Q&A / 

Bathroom Tub Fixtures

DEAR TIM: Can you moderate a discussion between my wife and I about bathroom tubs? What exactly is a bathroom tub fixture? I think it’s a light above the tub. My wife believes bathroom soaking tubs will add value to our home, but I’m skeptical. Finally, can you clear up the confusion we have about bathroom garden tubs. It’s all so confusing, as when I grew up we had a simple bathtub. Period. Ted S., Chevy Chase, MD

DEAR TED: I hate being drawn into these tug of wars between spouses. How long have you been married? Never mind, I pretty much know. Ted, the sooner you discover to capitulate in wrangles with your wife, the smoother things will be. I’ve borrowed a nickname for my wife from a great past television series she and I watched. It really keeps the peace around our home when I call her She Who Must Be Obeyed.

This unique bathroom tub is sunken into the floor and covered with tiny mosaic tile. PHOTO CREDIT:  Tim Carter

This unique bathroom tub is sunken into the floor and covered with tiny mosaic tile. PHOTO CREDIT: Tim Carter

I will give you the first point in the contest. Over the past 40 years, there has been a dramatic increase in the types, styles, and models of bathroom tub fixtures. That being said, the second point goes to your wife. The term fixture is taken from the plumbing code and refers to any fixed item that’s connected to a end of a plumbing drain line in a room.

For example, sinks, toilets, showers, tubs, urinals, etc. are fixtures. Yes, I know you’ve heard the word used more frequently with lights, but a bathroom tub fixture is the actual bathtub. In fact, to get technical, there is a numeric value attached to each fixture in the plumbing code that’s used to size the large drain stacks that collect all the water and waste that comes from each individual fixture. This numeric value is called a fixture unit.

You and your wife should spend lots of time looking at bathtubs. I’m stunned by the subtle features that are being incorporated into many models, even lower-grade builder models.

Just this past weekend, I was staying at a very nice condominium in Vermont. I was there as a guest with some friends and we all skied for two days. The bathroom I used in this condo had a simple cast-iron bathtub, but it’s design was very different than the vast majority of the ones I’ve been in before. The long side of the tub that touched up against the tile wall had a very large shelf along the entire length of the tub. It was wide enough to easily set a paperback book, bottle of wine, glasses, candles, a vast variety of body care products, etc. I could easily see soaking in this tub with a cool glass of any liquid refreshment sitting on that shelf.

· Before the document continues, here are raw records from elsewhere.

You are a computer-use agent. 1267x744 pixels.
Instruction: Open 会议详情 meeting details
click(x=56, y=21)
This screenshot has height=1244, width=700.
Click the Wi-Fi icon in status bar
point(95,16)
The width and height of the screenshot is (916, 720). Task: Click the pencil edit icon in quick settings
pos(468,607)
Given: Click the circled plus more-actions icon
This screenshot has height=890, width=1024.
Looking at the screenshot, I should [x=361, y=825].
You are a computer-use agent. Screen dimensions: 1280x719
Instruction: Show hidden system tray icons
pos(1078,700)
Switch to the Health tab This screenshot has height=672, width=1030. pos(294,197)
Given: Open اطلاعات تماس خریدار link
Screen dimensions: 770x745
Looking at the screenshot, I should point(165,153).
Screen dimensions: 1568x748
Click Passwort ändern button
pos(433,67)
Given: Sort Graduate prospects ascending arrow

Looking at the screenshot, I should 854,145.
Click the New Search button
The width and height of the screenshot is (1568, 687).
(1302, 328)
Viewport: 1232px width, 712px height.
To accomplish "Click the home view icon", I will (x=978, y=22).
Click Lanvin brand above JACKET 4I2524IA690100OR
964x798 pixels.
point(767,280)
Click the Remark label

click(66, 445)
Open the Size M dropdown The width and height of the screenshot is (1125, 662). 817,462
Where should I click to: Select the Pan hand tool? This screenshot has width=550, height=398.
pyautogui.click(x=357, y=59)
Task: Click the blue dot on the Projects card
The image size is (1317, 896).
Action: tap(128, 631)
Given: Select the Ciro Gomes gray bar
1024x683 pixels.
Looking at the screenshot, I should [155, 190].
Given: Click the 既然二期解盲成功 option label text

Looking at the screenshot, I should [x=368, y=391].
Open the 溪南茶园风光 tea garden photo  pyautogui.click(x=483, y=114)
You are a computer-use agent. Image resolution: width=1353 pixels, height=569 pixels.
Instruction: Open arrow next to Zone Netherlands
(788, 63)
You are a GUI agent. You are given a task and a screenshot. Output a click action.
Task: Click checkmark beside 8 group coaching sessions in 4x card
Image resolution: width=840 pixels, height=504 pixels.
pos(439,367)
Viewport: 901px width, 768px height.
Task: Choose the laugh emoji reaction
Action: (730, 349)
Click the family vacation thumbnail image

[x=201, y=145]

The term bathroom garden tub, I believe, is purely a marketing term. I’ve seen these platform or sunken tubs set up against a large window that looks out to a garden or small privacy area of a yard. In fact, last fall I was visiting another friend in Phoenix, AZ, who had the most unique garden tub I’ve seen. It was a sunken tub that was covered with gorgeous mosaic tile. I didn’t have time during that visit to take advantage of this miniature swimming pool, but you can bet the next time I’m there I will soak in it gazing out the window at the garden hardscape and metal sculptures with Camelback Mountain in the background.

As you start to narrow your decision about bathroom tub fixtures, be sure to consider all the aspects of tub installation. Bathtubs are, for the most part, permanent fixtures. They are intended to be in place for decades. If you intend to be in this house for a long time, then be sure to invest in a quality tub. Price is usually a good barometer of quality. Higher prices often mean better products.

Whatever you do, don’t go cheap on the bathtub faucet. Once again, these faucets usually stay in the wall for a long time. Buy a cheap tub faucet, and you’ll regret it. Look for a faucet that’s priced in the middle part of the price range. I also recommend getting replacement cartridges for the faucet at the same time so you have these parts on hand years from now. Put them in a plastic bag and attach it to the inside wall of the vanity cabinet for yourself or a future homeowner.

Once you have your new bathtub, be sure to care for it. All too often people ruin bathtubs in short order using cleaners and cleansers that create permanent scratches. Be sure to carefully read the manual that comes with your tub. Most list approved cleaners that will not harm the surface of the tub.

Avoid the use of cleaners that contain abrasive particles. These cleaners really work well, but they absolutely can and will scratch acrylic finishes over time. Don’t believe me? Have you ever seen crystal-clear plastic kitchen utensils that have been cleaned in a dishwasher many times? The objects get a frosted look to them because of the small amount of pumice and sand that’s in dishwasher detergent. This abrasive element is what really cleans the dishes as the water thrashes it against your plates, glasses and bowls.

Imagine how much harm that same fine grit can do when you lay into it with your elbow grease in a new tub? If you have hard-water stains, just lay a paper towel over them and soak the paper towel with white vinegar. Come back in six hours and lightly scrub with a regular brush. The stains disappear with no damage to the tub or surface.